** PROBLEM **
Take from the listing each line that has the string "will".

─── RECORDS TO USE ───

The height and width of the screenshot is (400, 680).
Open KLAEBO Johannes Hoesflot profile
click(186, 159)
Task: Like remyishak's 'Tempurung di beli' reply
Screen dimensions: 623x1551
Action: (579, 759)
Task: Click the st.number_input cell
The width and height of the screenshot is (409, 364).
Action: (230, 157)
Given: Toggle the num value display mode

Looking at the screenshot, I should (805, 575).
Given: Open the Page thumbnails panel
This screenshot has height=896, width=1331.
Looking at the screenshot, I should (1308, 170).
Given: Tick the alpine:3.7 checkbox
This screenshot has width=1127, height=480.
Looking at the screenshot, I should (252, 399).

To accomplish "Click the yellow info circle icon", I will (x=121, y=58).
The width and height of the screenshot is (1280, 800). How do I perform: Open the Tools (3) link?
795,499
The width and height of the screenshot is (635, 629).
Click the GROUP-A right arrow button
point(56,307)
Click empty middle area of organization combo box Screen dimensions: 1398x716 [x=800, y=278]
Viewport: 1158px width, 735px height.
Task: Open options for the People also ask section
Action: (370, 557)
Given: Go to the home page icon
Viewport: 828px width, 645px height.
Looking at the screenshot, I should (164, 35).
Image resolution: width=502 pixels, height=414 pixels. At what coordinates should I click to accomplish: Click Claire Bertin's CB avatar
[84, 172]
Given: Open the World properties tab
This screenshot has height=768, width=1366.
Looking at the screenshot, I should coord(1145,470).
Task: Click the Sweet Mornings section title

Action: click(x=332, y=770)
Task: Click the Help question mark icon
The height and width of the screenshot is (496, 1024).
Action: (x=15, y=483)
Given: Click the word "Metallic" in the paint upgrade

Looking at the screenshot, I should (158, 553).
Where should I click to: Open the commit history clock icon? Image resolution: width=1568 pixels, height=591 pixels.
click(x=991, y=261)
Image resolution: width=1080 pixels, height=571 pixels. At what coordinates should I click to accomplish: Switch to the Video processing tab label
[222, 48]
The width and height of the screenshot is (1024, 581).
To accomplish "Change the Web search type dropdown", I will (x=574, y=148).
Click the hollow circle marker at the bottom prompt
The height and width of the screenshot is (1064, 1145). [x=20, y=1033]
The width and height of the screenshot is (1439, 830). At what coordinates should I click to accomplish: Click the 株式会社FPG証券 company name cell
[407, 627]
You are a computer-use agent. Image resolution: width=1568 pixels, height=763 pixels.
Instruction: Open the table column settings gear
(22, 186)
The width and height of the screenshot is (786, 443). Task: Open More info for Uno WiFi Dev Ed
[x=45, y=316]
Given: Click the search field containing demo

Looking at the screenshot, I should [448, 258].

───

** COMPLETED EXERCISE **
To accomplish "Click the yellow info circle icon", I will (x=121, y=58).
To accomplish "Change the Web search type dropdown", I will (x=574, y=148).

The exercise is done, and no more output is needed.